WHAT IS REQUIRED: When you reach the line that contains "建築学 (498, 1927)" in the data below, start reproducing lines exactly, and stop after the line that contains "千葉 (160, 1526)".

(Saved data entries)
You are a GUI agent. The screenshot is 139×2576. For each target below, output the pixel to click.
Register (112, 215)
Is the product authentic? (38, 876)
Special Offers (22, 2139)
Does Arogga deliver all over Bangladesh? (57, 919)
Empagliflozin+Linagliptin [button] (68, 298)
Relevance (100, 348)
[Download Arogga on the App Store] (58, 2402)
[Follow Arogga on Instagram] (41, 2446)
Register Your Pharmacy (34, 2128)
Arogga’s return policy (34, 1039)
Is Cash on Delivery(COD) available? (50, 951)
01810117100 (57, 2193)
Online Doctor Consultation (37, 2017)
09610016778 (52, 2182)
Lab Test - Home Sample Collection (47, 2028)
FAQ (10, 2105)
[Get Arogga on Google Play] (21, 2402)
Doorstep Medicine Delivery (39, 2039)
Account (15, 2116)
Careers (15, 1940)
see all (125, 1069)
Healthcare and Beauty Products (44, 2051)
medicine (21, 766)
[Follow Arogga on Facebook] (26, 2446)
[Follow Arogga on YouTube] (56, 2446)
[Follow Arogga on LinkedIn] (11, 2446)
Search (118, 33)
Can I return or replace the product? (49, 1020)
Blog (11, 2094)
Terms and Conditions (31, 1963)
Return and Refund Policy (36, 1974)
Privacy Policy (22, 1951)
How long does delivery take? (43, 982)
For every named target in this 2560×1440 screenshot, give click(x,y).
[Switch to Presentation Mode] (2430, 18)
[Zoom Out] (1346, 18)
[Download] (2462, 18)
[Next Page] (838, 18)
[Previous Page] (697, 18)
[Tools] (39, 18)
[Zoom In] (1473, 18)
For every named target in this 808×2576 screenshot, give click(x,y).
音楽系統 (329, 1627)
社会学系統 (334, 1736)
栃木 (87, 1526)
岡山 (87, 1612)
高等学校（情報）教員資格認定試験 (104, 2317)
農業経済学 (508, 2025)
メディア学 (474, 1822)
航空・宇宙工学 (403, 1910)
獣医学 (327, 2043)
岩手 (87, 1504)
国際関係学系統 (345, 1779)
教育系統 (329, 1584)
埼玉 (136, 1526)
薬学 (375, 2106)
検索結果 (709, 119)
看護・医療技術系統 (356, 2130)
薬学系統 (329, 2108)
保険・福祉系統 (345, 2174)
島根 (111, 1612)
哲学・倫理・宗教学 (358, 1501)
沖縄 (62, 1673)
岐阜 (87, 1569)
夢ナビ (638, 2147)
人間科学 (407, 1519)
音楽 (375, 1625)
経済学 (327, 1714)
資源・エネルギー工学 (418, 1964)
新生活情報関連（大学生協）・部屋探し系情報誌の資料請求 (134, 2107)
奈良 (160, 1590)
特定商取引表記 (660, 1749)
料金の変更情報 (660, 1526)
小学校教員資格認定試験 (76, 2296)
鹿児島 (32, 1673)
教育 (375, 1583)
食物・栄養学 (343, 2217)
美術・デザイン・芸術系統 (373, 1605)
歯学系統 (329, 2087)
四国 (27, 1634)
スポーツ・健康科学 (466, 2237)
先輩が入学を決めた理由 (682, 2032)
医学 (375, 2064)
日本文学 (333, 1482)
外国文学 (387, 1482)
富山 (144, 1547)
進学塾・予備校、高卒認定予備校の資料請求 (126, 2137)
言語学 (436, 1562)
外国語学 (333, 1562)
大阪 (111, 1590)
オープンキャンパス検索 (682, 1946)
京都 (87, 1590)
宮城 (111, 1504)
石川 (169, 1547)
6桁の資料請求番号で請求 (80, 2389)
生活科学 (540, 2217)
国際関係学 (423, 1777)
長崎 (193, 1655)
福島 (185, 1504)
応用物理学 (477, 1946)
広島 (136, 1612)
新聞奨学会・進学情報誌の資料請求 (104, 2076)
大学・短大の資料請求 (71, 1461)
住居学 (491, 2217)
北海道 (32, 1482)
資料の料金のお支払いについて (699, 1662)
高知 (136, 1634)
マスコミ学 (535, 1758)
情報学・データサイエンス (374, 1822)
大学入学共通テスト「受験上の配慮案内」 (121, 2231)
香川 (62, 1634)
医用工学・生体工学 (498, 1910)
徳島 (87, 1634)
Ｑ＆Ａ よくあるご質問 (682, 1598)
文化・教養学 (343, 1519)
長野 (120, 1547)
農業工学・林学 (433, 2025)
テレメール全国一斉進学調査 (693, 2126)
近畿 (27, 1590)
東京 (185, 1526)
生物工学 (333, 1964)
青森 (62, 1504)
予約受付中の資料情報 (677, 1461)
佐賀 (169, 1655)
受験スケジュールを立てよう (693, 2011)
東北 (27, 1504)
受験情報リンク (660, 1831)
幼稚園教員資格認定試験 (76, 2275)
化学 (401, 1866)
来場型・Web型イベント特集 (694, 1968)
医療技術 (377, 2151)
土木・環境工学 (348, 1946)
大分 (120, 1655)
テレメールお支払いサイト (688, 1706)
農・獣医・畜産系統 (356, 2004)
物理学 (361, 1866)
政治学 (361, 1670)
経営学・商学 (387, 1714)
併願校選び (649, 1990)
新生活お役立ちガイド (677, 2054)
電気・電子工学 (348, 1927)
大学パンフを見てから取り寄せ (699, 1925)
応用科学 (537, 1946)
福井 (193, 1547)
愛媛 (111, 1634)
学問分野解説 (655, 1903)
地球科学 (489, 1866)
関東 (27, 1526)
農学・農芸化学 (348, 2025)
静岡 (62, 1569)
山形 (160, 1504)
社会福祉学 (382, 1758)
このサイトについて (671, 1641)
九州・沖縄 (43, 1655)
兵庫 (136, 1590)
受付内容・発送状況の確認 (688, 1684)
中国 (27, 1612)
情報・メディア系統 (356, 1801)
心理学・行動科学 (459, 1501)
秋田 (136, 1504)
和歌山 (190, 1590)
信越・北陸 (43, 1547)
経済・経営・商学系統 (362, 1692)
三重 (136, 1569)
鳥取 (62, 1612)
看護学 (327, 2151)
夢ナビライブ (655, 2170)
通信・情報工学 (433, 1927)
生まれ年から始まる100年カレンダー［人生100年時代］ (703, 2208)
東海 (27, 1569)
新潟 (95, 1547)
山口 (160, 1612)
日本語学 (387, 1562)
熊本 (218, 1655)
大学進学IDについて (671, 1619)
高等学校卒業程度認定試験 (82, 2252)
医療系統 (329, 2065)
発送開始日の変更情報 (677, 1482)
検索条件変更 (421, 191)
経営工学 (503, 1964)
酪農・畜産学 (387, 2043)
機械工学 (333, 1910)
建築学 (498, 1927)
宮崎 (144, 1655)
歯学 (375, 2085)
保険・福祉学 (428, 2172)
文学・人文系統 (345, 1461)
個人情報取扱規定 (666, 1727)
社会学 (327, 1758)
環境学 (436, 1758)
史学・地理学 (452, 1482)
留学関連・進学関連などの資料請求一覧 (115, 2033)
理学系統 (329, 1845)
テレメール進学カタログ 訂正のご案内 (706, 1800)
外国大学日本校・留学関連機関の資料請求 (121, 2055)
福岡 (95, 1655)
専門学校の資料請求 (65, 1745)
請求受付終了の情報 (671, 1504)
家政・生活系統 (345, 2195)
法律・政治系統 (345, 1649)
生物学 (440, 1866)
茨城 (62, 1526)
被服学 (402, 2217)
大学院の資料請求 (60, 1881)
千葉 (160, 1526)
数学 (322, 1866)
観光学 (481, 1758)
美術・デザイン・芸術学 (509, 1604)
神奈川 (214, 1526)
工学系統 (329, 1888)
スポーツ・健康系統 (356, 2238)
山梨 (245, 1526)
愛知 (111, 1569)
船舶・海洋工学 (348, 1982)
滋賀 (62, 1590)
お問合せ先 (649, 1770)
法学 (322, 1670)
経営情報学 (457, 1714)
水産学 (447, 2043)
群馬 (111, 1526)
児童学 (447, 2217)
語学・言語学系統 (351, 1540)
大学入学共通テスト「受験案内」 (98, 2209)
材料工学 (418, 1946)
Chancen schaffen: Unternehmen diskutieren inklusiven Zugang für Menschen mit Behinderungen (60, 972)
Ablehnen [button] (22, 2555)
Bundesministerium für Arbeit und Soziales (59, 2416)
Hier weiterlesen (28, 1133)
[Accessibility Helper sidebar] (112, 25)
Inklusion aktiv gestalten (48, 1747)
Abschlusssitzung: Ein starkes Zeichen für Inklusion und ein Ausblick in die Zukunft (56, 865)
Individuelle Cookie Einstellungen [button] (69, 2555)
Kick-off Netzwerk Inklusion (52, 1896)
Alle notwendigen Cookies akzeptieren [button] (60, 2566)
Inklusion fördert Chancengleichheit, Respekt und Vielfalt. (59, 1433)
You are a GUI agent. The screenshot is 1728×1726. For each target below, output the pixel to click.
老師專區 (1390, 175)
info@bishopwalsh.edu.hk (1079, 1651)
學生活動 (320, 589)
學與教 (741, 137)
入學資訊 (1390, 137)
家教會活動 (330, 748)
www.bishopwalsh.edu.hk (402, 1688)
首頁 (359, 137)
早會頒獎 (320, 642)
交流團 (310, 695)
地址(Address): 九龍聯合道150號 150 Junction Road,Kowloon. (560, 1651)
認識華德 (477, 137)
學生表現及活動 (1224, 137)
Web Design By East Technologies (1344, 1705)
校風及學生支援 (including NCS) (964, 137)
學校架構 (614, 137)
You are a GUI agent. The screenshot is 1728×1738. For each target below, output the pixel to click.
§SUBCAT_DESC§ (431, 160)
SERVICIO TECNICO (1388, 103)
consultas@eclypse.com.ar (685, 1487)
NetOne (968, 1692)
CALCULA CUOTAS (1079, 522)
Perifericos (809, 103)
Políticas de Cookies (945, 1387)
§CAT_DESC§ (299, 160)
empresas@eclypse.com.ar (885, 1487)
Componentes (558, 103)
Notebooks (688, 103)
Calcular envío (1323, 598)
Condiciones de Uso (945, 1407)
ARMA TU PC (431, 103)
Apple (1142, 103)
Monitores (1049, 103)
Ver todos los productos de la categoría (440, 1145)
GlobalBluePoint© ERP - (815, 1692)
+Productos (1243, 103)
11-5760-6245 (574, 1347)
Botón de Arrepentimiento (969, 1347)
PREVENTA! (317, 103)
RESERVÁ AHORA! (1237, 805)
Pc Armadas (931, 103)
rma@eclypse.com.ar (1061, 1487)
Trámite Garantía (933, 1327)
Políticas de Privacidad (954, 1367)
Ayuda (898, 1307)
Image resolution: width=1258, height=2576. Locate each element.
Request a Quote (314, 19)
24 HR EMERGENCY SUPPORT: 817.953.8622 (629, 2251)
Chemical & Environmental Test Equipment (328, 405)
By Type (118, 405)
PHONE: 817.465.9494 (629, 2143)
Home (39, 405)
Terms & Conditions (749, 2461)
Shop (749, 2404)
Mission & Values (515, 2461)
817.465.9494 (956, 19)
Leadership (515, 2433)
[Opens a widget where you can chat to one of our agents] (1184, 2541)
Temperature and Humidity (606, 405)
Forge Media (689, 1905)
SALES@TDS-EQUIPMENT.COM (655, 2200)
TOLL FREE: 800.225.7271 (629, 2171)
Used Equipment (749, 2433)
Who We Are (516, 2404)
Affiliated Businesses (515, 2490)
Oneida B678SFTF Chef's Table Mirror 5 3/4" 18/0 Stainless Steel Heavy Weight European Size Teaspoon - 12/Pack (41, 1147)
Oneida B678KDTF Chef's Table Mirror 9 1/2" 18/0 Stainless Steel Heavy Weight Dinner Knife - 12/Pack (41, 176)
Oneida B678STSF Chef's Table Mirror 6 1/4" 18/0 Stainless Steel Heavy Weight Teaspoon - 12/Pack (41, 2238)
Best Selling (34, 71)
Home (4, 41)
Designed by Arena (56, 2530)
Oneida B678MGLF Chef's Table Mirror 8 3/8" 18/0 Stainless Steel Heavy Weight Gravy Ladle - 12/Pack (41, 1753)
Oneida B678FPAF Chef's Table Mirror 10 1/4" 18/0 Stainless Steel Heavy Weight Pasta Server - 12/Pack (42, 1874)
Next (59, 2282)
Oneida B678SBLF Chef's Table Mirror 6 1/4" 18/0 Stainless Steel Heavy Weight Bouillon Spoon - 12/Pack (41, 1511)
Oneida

OUTPUT OF THE EXERCISE:
建築学 (498, 1927)
宮崎 (144, 1655)
歯学 (375, 2085)
保険・福祉学 (428, 2172)
文学・人文系統 (345, 1461)
個人情報取扱規定 (666, 1727)
社会学 (327, 1758)
環境学 (436, 1758)
史学・地理学 (452, 1482)
留学関連・進学関連などの資料請求一覧 (115, 2033)
理学系統 (329, 1845)
テレメール進学カタログ 訂正のご案内 (706, 1800)
外国大学日本校・留学関連機関の資料請求 (121, 2055)
福岡 (95, 1655)
専門学校の資料請求 (65, 1745)
請求受付終了の情報 (671, 1504)
家政・生活系統 (345, 2195)
法律・政治系統 (345, 1649)
生物学 (440, 1866)
茨城 (62, 1526)
被服学 (402, 2217)
大学院の資料請求 (60, 1881)
千葉 (160, 1526)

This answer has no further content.